EXERCISE DESCRIPTION:
Line by line, copy out the data that follows.
⟨
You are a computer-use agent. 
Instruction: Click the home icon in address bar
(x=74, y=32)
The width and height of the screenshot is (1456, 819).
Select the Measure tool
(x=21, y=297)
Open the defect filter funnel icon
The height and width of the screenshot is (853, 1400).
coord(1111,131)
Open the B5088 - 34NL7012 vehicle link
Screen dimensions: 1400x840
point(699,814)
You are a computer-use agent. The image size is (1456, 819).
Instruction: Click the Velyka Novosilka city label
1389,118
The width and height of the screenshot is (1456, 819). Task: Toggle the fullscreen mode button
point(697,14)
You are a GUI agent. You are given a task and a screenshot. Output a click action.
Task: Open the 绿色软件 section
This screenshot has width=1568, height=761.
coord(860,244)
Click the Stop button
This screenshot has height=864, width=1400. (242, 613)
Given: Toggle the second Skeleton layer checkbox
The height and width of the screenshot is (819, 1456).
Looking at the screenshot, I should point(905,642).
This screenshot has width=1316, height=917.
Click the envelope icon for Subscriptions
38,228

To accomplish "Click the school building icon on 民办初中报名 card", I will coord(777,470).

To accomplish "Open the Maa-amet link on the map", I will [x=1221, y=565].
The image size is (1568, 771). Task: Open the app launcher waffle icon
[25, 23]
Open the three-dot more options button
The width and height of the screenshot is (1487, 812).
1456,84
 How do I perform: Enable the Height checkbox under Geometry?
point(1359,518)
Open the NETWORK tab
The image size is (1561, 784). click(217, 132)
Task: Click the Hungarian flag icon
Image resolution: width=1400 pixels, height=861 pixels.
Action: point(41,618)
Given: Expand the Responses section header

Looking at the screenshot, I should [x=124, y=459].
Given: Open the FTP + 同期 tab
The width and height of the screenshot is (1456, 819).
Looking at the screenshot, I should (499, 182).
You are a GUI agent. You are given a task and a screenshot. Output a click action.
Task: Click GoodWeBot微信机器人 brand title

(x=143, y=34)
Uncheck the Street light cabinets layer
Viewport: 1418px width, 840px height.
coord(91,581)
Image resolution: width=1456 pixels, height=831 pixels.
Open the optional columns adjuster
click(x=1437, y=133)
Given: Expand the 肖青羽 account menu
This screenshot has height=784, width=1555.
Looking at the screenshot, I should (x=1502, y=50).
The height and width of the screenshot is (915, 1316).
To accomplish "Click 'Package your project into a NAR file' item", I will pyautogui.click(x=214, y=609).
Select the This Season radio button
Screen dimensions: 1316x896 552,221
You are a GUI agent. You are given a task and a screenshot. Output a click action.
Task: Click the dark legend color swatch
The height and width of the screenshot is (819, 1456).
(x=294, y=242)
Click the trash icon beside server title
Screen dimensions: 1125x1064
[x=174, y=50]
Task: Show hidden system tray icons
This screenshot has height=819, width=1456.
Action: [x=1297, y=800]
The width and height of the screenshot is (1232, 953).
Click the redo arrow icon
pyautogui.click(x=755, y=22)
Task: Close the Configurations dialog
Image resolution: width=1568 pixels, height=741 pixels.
⟩
SOLUTION TO THE PROBLEM:
You are a computer-use agent. 
Instruction: Click the home icon in address bar
(x=74, y=32)
The width and height of the screenshot is (1456, 819).
Select the Measure tool
(x=21, y=297)
Open the defect filter funnel icon
The height and width of the screenshot is (853, 1400).
coord(1111,131)
Open the B5088 - 34NL7012 vehicle link
Screen dimensions: 1400x840
point(699,814)
You are a computer-use agent. The image size is (1456, 819).
Instruction: Click the Velyka Novosilka city label
1389,118
The width and height of the screenshot is (1456, 819). Task: Toggle the fullscreen mode button
point(697,14)
You are a GUI agent. You are given a task and a screenshot. Output a click action.
Task: Open the 绿色软件 section
This screenshot has width=1568, height=761.
coord(860,244)
Click the Stop button
This screenshot has height=864, width=1400. (242, 613)
Given: Toggle the second Skeleton layer checkbox
The height and width of the screenshot is (819, 1456).
Looking at the screenshot, I should point(905,642).
This screenshot has width=1316, height=917.
Click the envelope icon for Subscriptions
38,228

To accomplish "Click the school building icon on 民办初中报名 card", I will coord(777,470).

To accomplish "Open the Maa-amet link on the map", I will [x=1221, y=565].
The image size is (1568, 771). Task: Open the app launcher waffle icon
[25, 23]
Open the three-dot more options button
The width and height of the screenshot is (1487, 812).
1456,84
 How do I perform: Enable the Height checkbox under Geometry?
point(1359,518)
Open the NETWORK tab
The image size is (1561, 784). click(217, 132)
Task: Click the Hungarian flag icon
Image resolution: width=1400 pixels, height=861 pixels.
Action: point(41,618)
Given: Expand the Responses section header

Looking at the screenshot, I should [x=124, y=459].
Given: Open the FTP + 同期 tab
The width and height of the screenshot is (1456, 819).
Looking at the screenshot, I should (499, 182).
You are a GUI agent. You are given a task and a screenshot. Output a click action.
Task: Click GoodWeBot微信机器人 brand title

(x=143, y=34)
Uncheck the Street light cabinets layer
Viewport: 1418px width, 840px height.
coord(91,581)
Image resolution: width=1456 pixels, height=831 pixels.
Open the optional columns adjuster
click(x=1437, y=133)
Given: Expand the 肖青羽 account menu
This screenshot has height=784, width=1555.
Looking at the screenshot, I should (x=1502, y=50).
The height and width of the screenshot is (915, 1316).
To accomplish "Click 'Package your project into a NAR file' item", I will pyautogui.click(x=214, y=609).
Select the This Season radio button
Screen dimensions: 1316x896 552,221
You are a GUI agent. You are given a task and a screenshot. Output a click action.
Task: Click the dark legend color swatch
The height and width of the screenshot is (819, 1456).
(x=294, y=242)
Click the trash icon beside server title
Screen dimensions: 1125x1064
[x=174, y=50]
Task: Show hidden system tray icons
This screenshot has height=819, width=1456.
Action: [x=1297, y=800]
The width and height of the screenshot is (1232, 953).
Click the redo arrow icon
pyautogui.click(x=755, y=22)
Task: Close the Configurations dialog
Image resolution: width=1568 pixels, height=741 pixels.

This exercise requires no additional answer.